The “sugar addiction” is also leading to a rise in the number of children having teeth removed due to them being rotted by sugar. Data released by the NHS has shown that 170 children and teenagers a day had tooth extraction operations in 2016/2017 – costing a total of £36.2 million.
The LGA’s community wellbeing board chair, councillor Izzi Seccombe, said: “The fact that, due to the severity of the decay, 170 operations a day to remove teeth in children and teenagers have to be done in a hospital is alarming and also adds to current pressures on the NHS. This concerning trend shows there is an urgent need to introduce measures to curb our sugar addiction which is causing children’s teeth to rot.”
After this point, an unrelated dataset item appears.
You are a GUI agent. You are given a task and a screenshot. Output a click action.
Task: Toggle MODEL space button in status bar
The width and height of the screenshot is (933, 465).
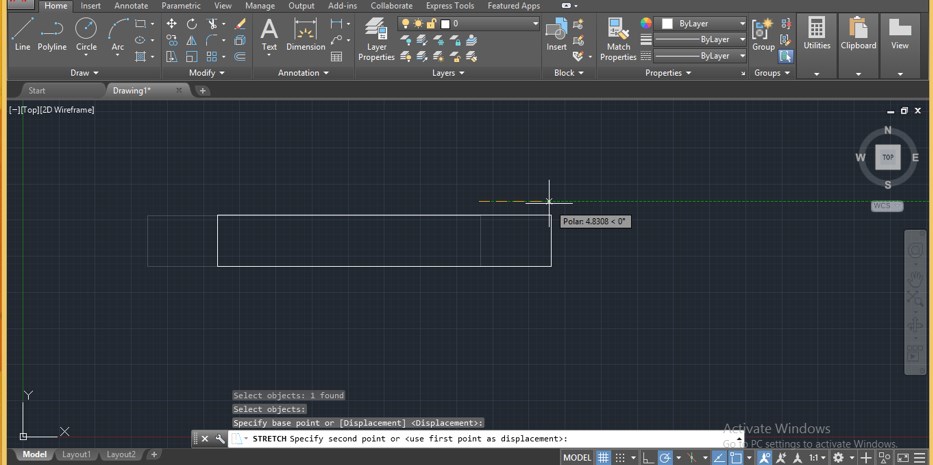[x=577, y=457]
An NHS England spokesperson added “NHS dental care for children is free, and tooth decay is preventable, but eating sugary food and drinks is driving this unfortunate and unnecessary epidemic of extractions. NHS England is working with the dental profession, local authorities and health providers and has developed Starting Well – a campaign targeted at high-need communities to help children under five see their dentist earlier and improve their dental health. In supporting the ‘Dental Check by One’ campaign, NHS England is working with the dental profession to help an additional 70,000 more children see a dentist before they reach their second birthday.”
But with high sugar consumption and the number of children being classed as overweight or obese growing; what can be done to prevent some of the risks associated with poor diets? Alongside the new tax of fizzy drinks being introduced this April, the government has introduced the Childhood Obesity Plan which it hopes will encourage manufacturers, retailers and restaurants to reduce the amount of sugar in its products. This programme has also been designed to target foods that contribute the most to the high sugar intake in children’s diets.